------ Records for this exercise
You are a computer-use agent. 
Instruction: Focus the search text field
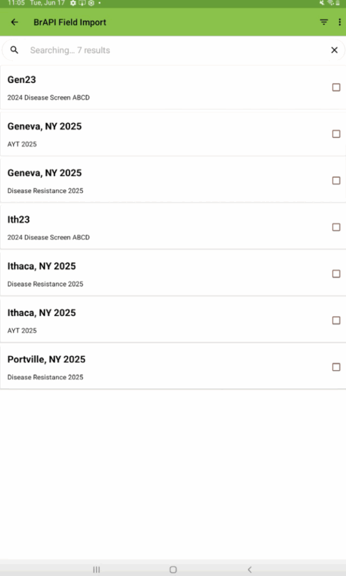[169, 50]
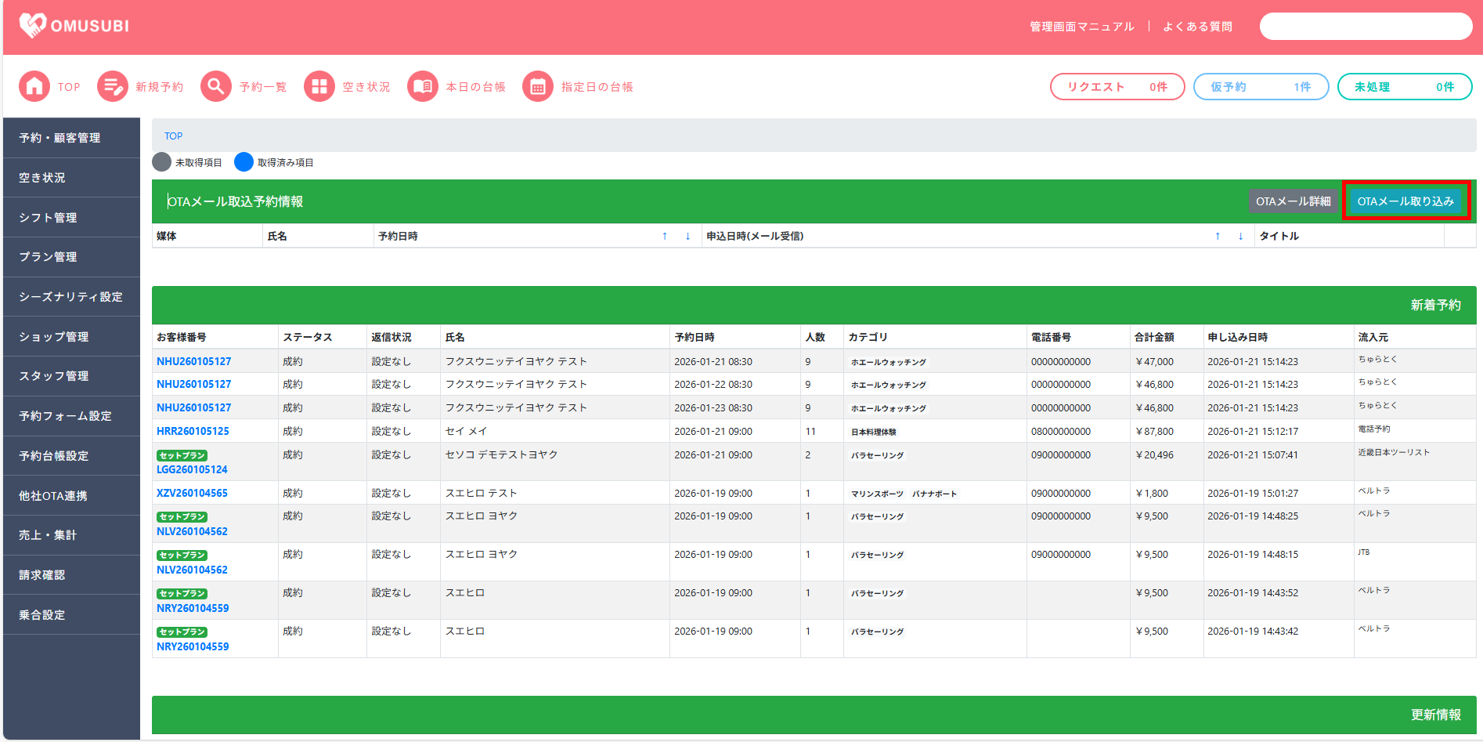This screenshot has height=742, width=1483.
Task: Click the TOP home icon
Action: (x=34, y=86)
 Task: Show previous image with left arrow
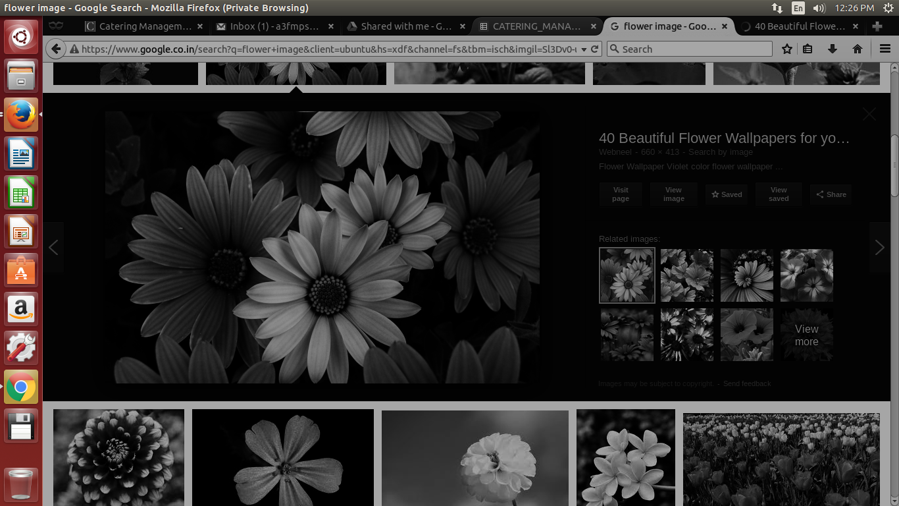point(53,247)
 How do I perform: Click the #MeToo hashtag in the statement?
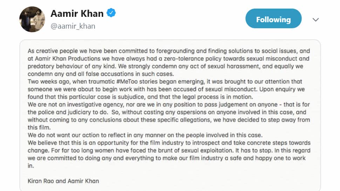point(127,82)
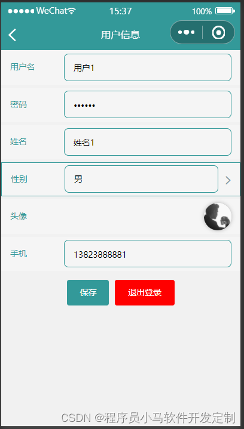Focus the 密码 password field
The width and height of the screenshot is (244, 429).
[148, 104]
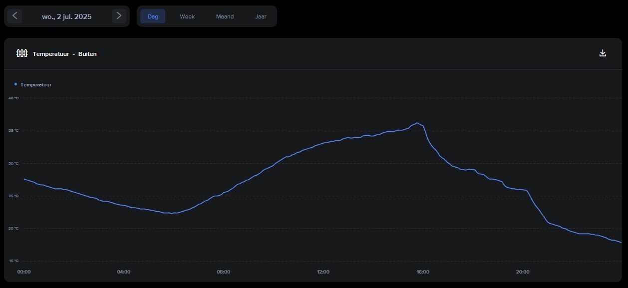Click the 15 °C axis label

click(13, 261)
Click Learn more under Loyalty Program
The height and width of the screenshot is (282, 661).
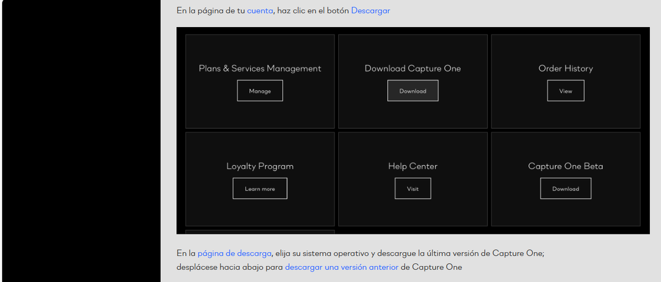259,189
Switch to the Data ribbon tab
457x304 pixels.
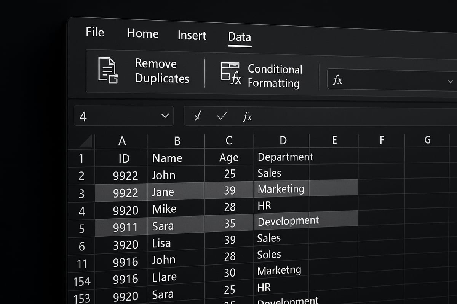tap(239, 37)
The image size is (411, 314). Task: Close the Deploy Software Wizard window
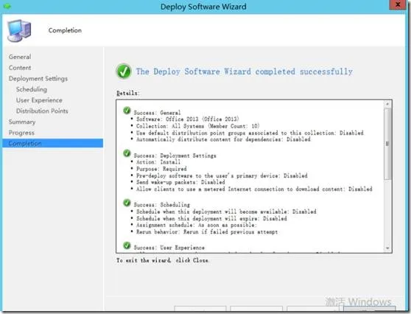coord(397,4)
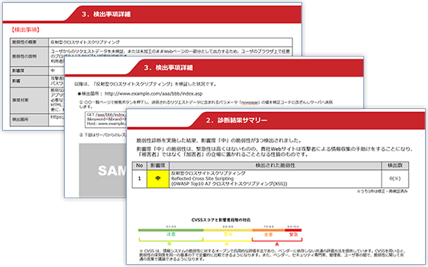Click the 影響度 row label in left table

[29, 70]
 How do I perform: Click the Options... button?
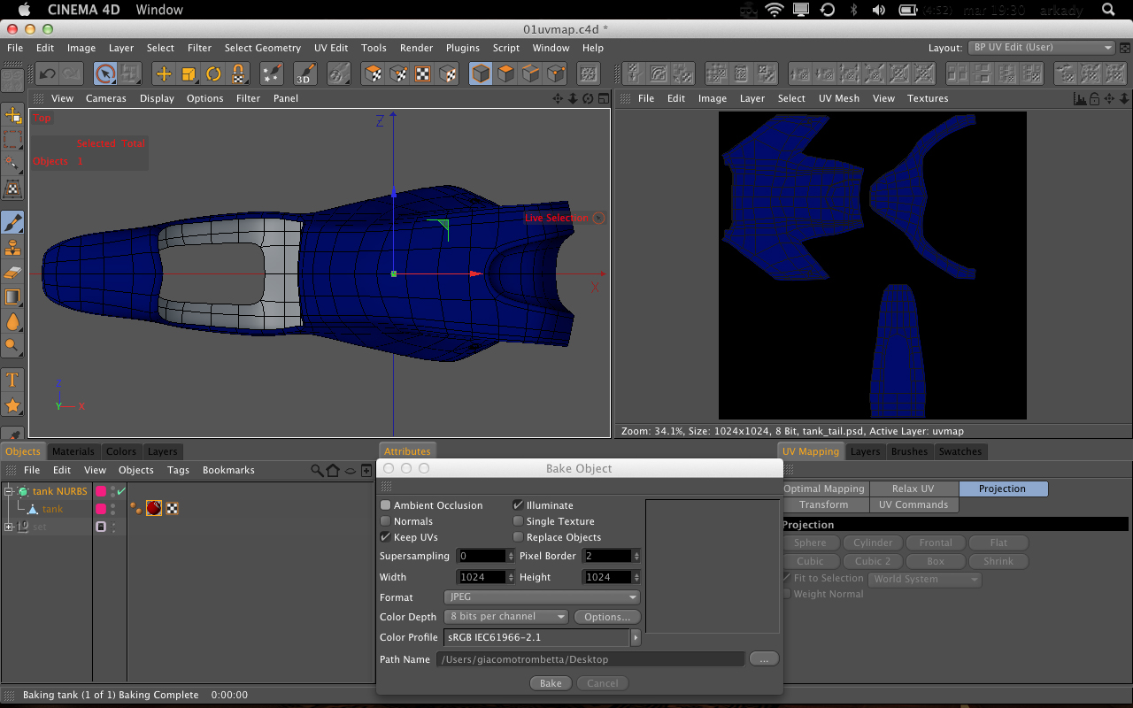click(x=607, y=617)
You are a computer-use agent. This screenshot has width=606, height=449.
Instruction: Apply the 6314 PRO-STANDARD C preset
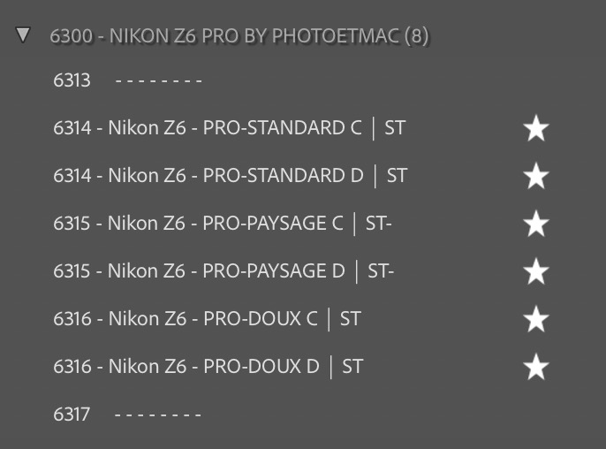tap(229, 128)
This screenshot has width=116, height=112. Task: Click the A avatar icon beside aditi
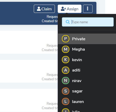pos(65,70)

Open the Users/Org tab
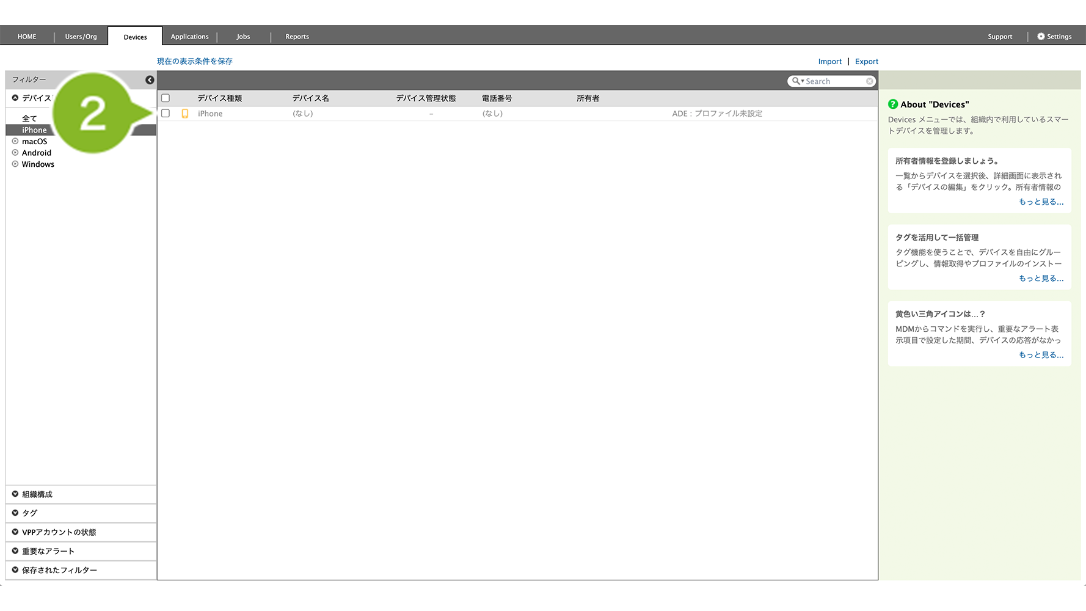[x=81, y=37]
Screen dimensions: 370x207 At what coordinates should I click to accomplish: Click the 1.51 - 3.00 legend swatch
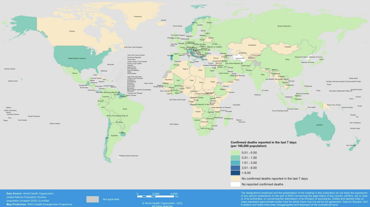pyautogui.click(x=235, y=163)

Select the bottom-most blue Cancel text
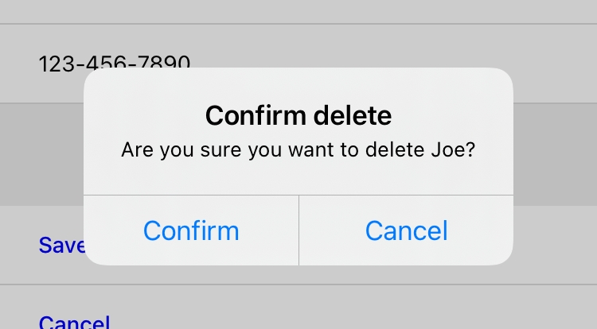(74, 321)
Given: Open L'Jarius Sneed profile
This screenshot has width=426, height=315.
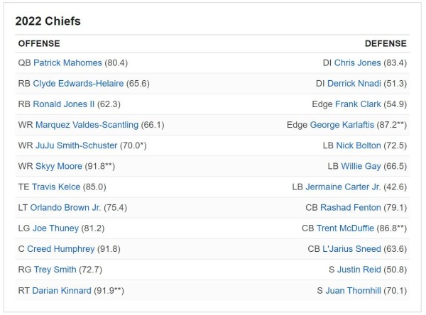Looking at the screenshot, I should [352, 249].
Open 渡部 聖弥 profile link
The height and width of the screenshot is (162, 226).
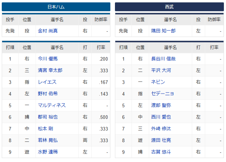pos(161,105)
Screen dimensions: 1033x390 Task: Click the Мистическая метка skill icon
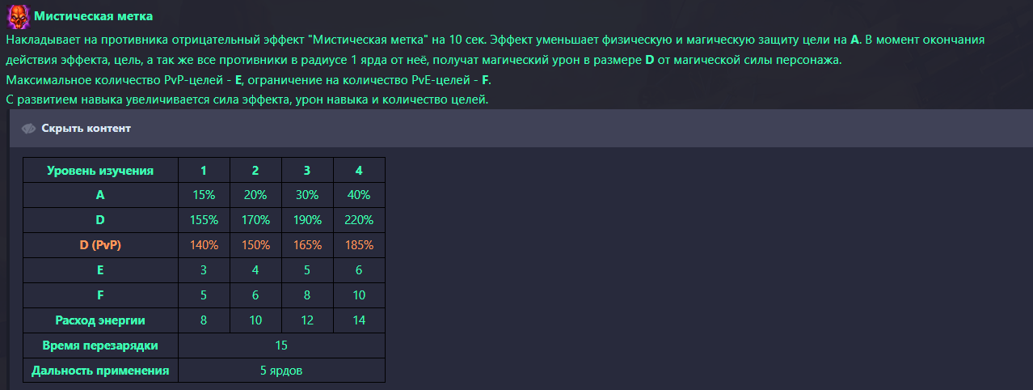tap(18, 16)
------------
What is expected —
Leaving the pictures aside, output each entry above exactly as written.

Completed exercise —
You are a computer-use agent. 
Instruction: Focus the search text field
[169, 50]
This screenshot has height=742, width=1483.
Task: Click the TOP home icon
Action: (x=34, y=86)
 Task: Show previous image with left arrow
point(53,247)
 How do I perform: Click the #MeToo hashtag in the statement?
point(127,82)
Focus the 密码 password field
The width and height of the screenshot is (244, 429).
[148, 104]
Click the 15 °C axis label

click(13, 261)
Click Learn more under Loyalty Program
The height and width of the screenshot is (282, 661).
259,189
Switch to the Data ribbon tab
457x304 pixels.
tap(239, 37)
The image size is (411, 314). Task: Close the Deploy Software Wizard window
coord(397,4)
Click the 影響度 row label in left table

[29, 70]
 How do I perform: Click the Options... button?
click(x=607, y=617)
You are a computer-use agent. This screenshot has width=606, height=449.
Instruction: Apply the 6314 PRO-STANDARD C preset
tap(229, 128)
This screenshot has width=116, height=112. Task: Click the A avatar icon beside aditi
pos(65,70)

Open the Users/Org tab
[x=81, y=37]
Screen dimensions: 370x207 At what coordinates should I click to accomplish: Click the 1.51 - 3.00 legend swatch
pyautogui.click(x=235, y=163)

Select the bottom-most blue Cancel text
(74, 321)
Given: Open L'Jarius Sneed profile
This screenshot has width=426, height=315.
Looking at the screenshot, I should [352, 249].
Open 渡部 聖弥 profile link
The height and width of the screenshot is (162, 226).
pos(161,105)
Screen dimensions: 1033x390 Task: Click the Мистическая метка skill icon
tap(18, 16)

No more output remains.